Interview : Corentin de Chatelperron, nomade des mers

© Nomade des mers

Des traits de jeune homme et des yeux qui pétillent, Corentin de Chatelperron ne fait pas son âge et semble tout juste sorti de l’école d’ingénieur. Pourtant, ce trentenaire travaille déjà à la construction de son troisième bateau dont la particularité est d’être responsable, durable et innovant. Tara s’est intéressé aux initiatives de cet explorateur.

En 2009, le jeune homme part en Volontariat international au Bangladesh pour prêter main forte sur le chantier naval d’Yves Marre, constructeur français. Fort de son expérience sur place, son nouvel employeur s’interroge sur la qualité des bateaux de pêche construits en bois importé. A chaque tempête, des bateaux s’abîment en mer. Ce constat motive Corentin à trouver des alternatives, il entreprend des recherches sur les matériaux composites et plus particulièrement sur la fibre de jute : une fibre naturelle issue de plantes herbacées utilisées dans l’industrie locale. Les plans de « Tara Tari* », voilier intégrant 40% de ce précieux jute voient le jour. Cet autre Tara, aux dimensions réduites, constitue le point de départ des aventures de Corentin. L’ingénieur relie le Bangladesh à la France en 2010 et prouve la résistance de son embarcation inspirée des barques traditionnelles du pays du Bengale. Avant cette traversée, Corentin n’avait jamais navigué seul : « J’avais fait un peu de la voile avec des amis mais je n’étais pas un adepte de la pratique. En revanche, j’adore le bateau aventure ! Tara a d’ailleurs été une bonne source d’inspiration et m’a longtemps fait rêver. »

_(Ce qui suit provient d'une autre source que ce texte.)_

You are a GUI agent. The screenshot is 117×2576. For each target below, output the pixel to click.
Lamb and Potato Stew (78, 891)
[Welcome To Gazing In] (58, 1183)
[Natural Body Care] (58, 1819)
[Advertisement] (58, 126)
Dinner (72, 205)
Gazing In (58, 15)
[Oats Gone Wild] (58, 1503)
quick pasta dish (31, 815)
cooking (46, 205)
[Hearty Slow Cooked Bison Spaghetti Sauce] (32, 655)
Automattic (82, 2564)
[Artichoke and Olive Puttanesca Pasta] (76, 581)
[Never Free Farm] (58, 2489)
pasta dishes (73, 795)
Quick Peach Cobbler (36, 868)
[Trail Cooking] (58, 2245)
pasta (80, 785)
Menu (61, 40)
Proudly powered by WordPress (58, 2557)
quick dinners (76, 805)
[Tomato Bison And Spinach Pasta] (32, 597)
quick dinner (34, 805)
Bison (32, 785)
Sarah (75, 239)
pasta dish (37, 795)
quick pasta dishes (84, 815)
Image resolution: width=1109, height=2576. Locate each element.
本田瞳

A l’issue de 6 mois de navigation, l’ingénieur mûrit un nouveau projet : construire Gold of Bengal, un voilier 100% composite de jute, « la fibre d’or ». Corentin souhaite démontrer les performances mécaniques du matériau et lever l’intérêt industriel pour cette innovation. Mais ce n’est pas tout : il souhaite faire l’expérience de la vie en complète autonomie. Son équipe installe divers systèmes « low tech* » à bord et l’apprenti marin repart en mer avec la ferme intention de cultiver des pommes de terre, de désaliniser son eau ou de faire cuire son poisson dans un four solaire. Commence alors une nouvelle épopée entre le Bangladesh et l’Indonésie, avec deux poules en cages pour seules compagnes de quarts.

La suite, Corentin nous la conte…

Peux-tu nous expliquer ce que signifie « low tech » et pourquoi l’équipe de Nomade des mers, ton prochain bateau, s’y intéresse de près ?

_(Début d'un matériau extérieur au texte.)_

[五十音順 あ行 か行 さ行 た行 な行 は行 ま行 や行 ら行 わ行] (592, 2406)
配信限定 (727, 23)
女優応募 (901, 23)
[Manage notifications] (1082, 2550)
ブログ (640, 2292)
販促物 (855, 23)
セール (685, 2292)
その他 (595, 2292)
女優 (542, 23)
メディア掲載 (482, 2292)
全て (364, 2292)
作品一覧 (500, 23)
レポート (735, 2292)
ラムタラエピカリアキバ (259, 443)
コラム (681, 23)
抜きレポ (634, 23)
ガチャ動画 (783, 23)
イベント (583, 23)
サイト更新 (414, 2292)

Nous avons tous vécu plusieurs années au Bangladesh et nous nous sommes aperçus qu’il existait un fort potentiel de développement dans des technologies  appelées low tech. En fait, il s’agit souvent de techniques innovantes qui répondent à des problématiques d’accès à des besoins de base : comme l’accès à l’eau, à l’énergie ou à l’alimentation et, qui peuvent être accessibles à tous.

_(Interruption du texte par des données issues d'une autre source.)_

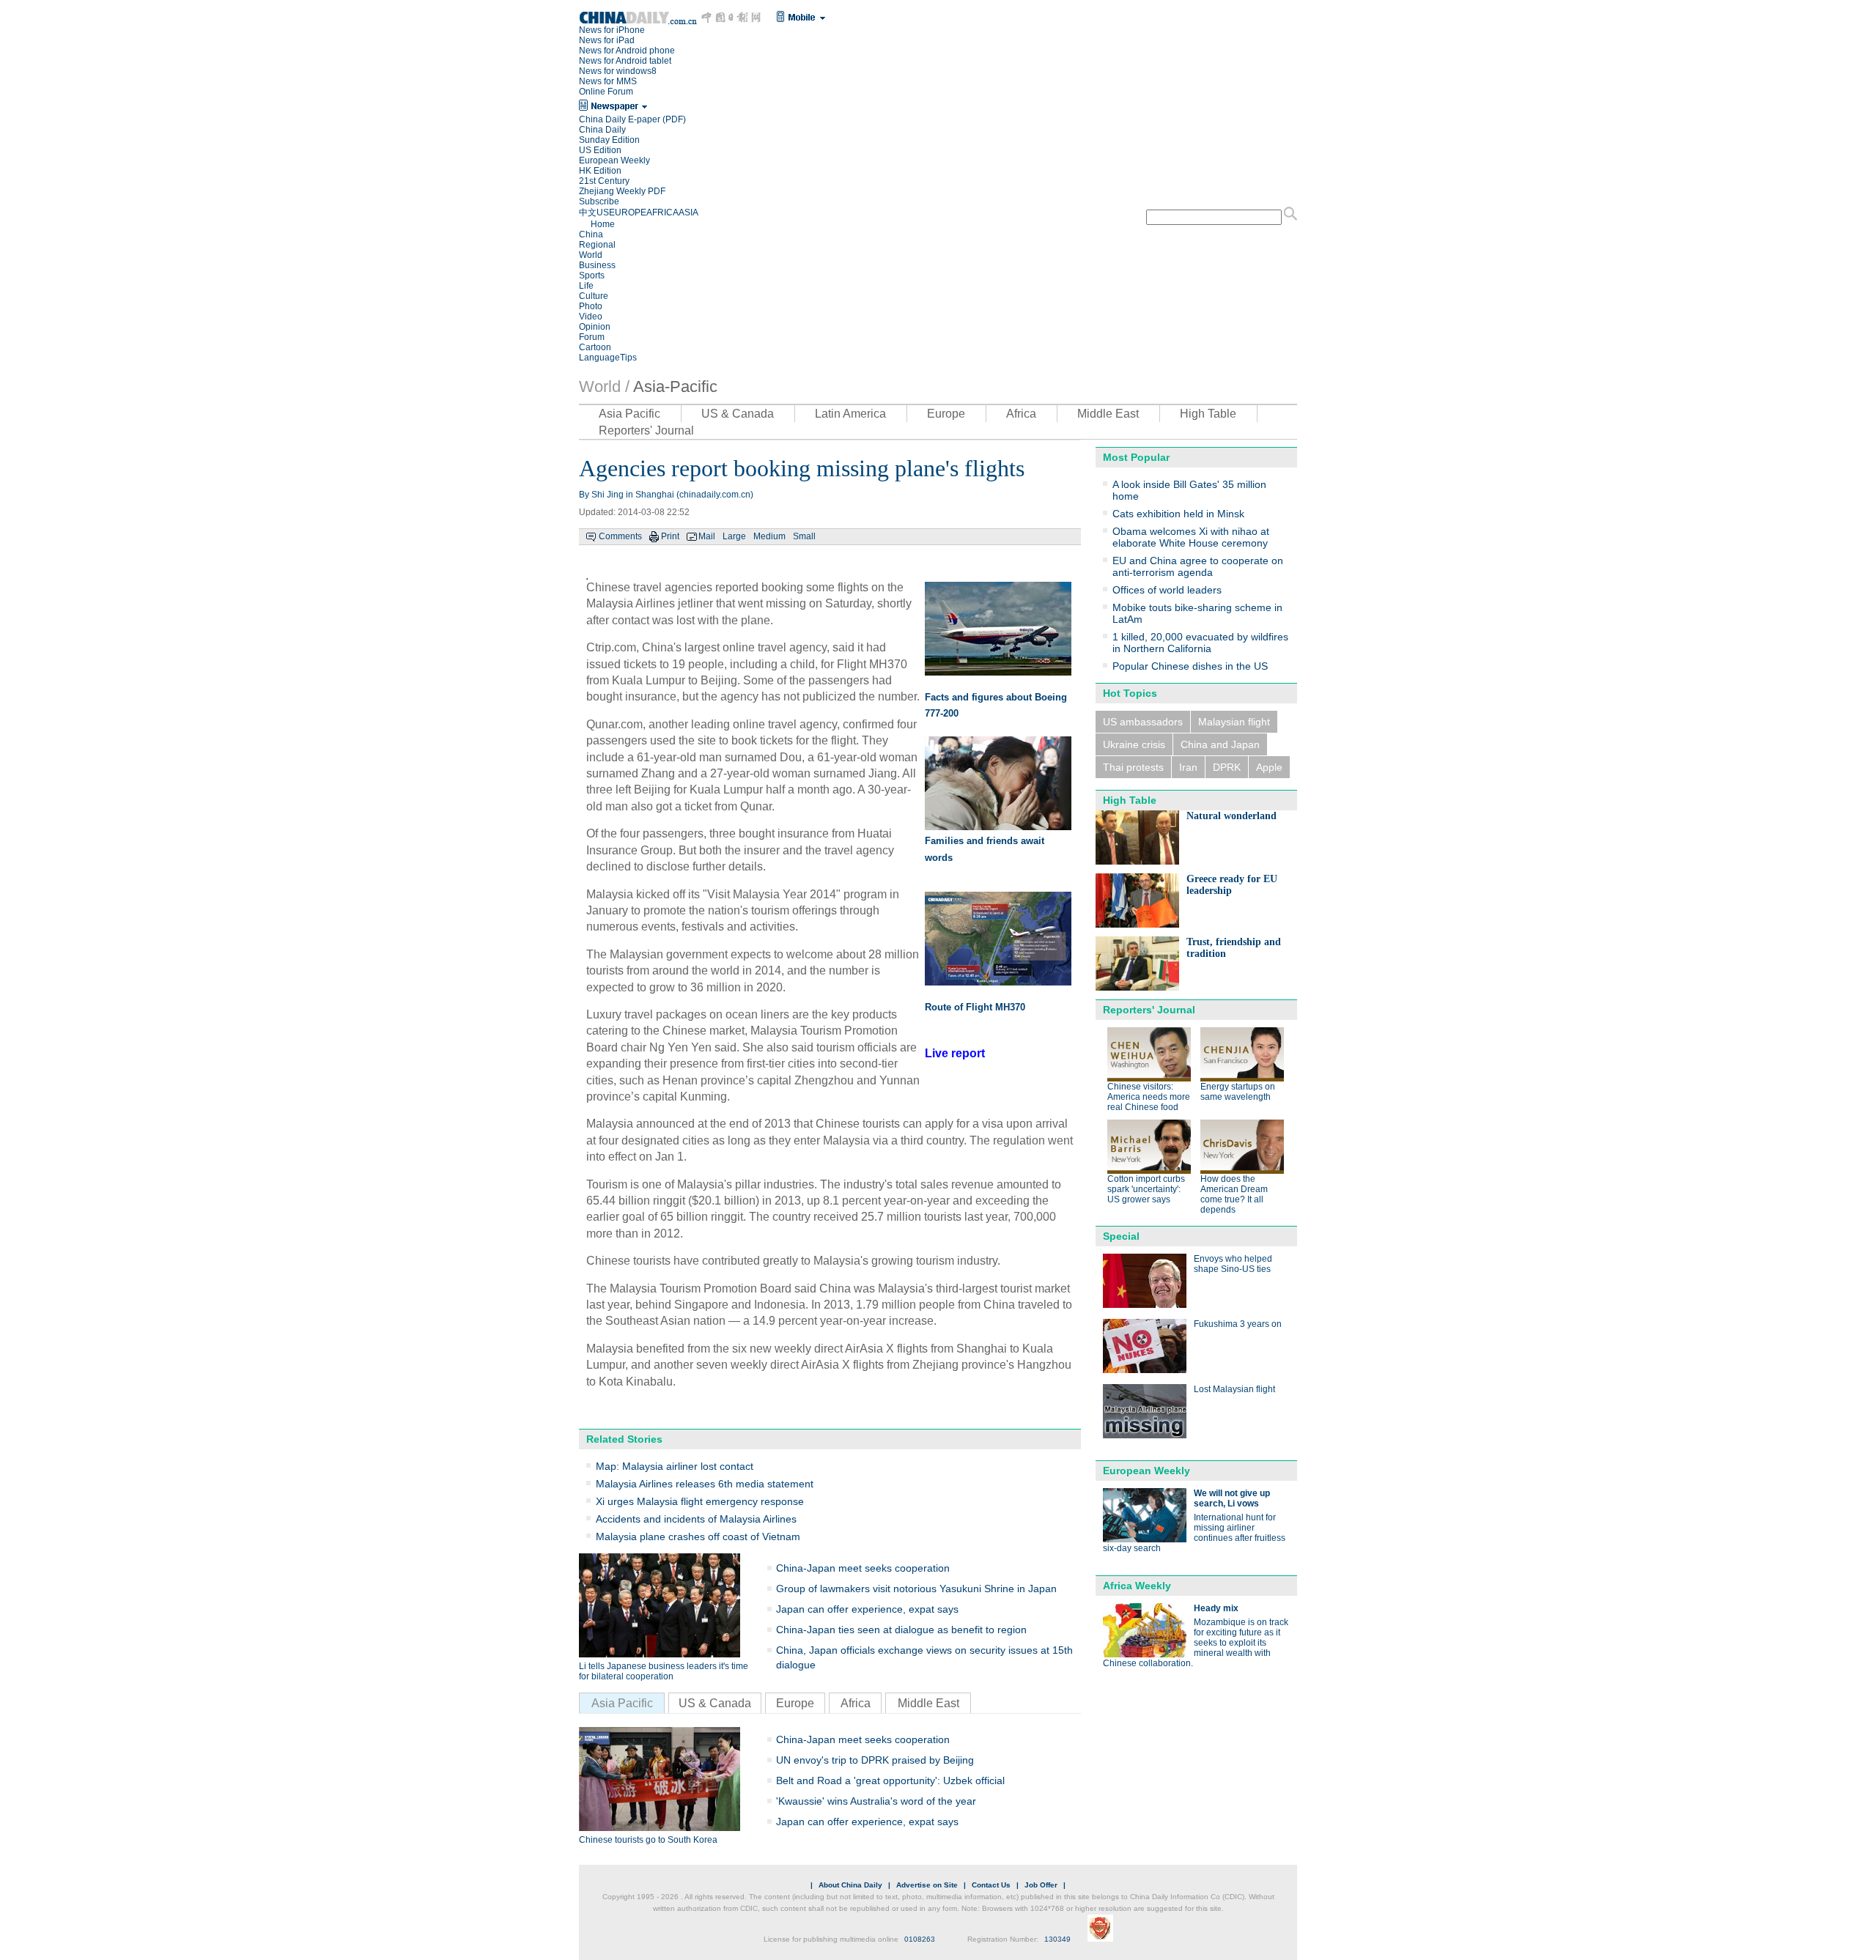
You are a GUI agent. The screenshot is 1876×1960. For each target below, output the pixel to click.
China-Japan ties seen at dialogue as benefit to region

A travers nos projets, nous essayons de montrer qu’il s’agit bien d’innovations et pas de décroissance ! En fait, ce sont des inventions dédiées à 90% de la population.  Et d’un point de vue économique, cela peut représenter des marchés potentiels gigantesques, qui peuvent toucher des milliards de personnes.

Nous nous sommes rendus compte qu’il existe des inventions géniales à forts potentiels, imaginées par des bricoleurs de garage, souvent isolés, et qu’il suffirait de les mettre en contact avec des designer ou des spécialistes un peu plus high tech, pour développer, diffuser et booster leurs recherches.

Lors de ta seconde expédition, à bord de Gold of Bengal, tu as essayé de vivre en autonomie…

Oui, mais ça n’a pas marché comme prévu parce que tout seul je ne possédais pas toutes les compétences. Je suis ingénieur et bricoleur mais chaque low tech nécessite un spécialiste.

Quelle innovation s’est révélée la plus efficace à bord ?

C’est l’hydroponie qui m’a le plus convaincue, autrement dit la culture hors-sol. Cette technique représente bien le potentiel de développement des low tech ! L’hydroponie est surtout utilisée à l’échelle industrielle, donc comme high tech, sous serres, pour faire rapidement pousser des légumes comme les tomates. Mais ce même savoir-faire peut-être décliné en low tech et rendu accessible à tous. A bord, je faisais pousser des plantes dans de la fibre de noix de coco, avec de l’eau dans laquelle je mélangeais un engrais. L’hydroponie consomme 10 fois moins d’eau qu’une culture classique. C’est un système génial !

Peux-tu nous parler du nouveau projet de bateau pour lequel tu recherches des fonds ?

Il s’agit de « Nomade des mers », un catamaran de 59 pieds que nous allons construire en France, avec l’équipe de Roland Jourdain, qui travaille sur la fibre de lin. Nous allons associer les deux types de fibres : le jute et le lin.

Nous souhaitons développer une sorte de « Nasa » pour low tech à bord. Pendant 3 ans, nous naviguerons et ferons escales autour du monde pour partir à la découverte de ces innovations. Nous nous arrêterons dans des endroits où, d’un point de vue géographique et culturel, il existe un intérêt à étudier telle ou telle low tech. En Mauritanie par exemple, nous observerons comment traditionnellement ils répondent au challenge de l’eau.

En quoi ces low tech peuvent-elles représenter des solutions d’avenir ?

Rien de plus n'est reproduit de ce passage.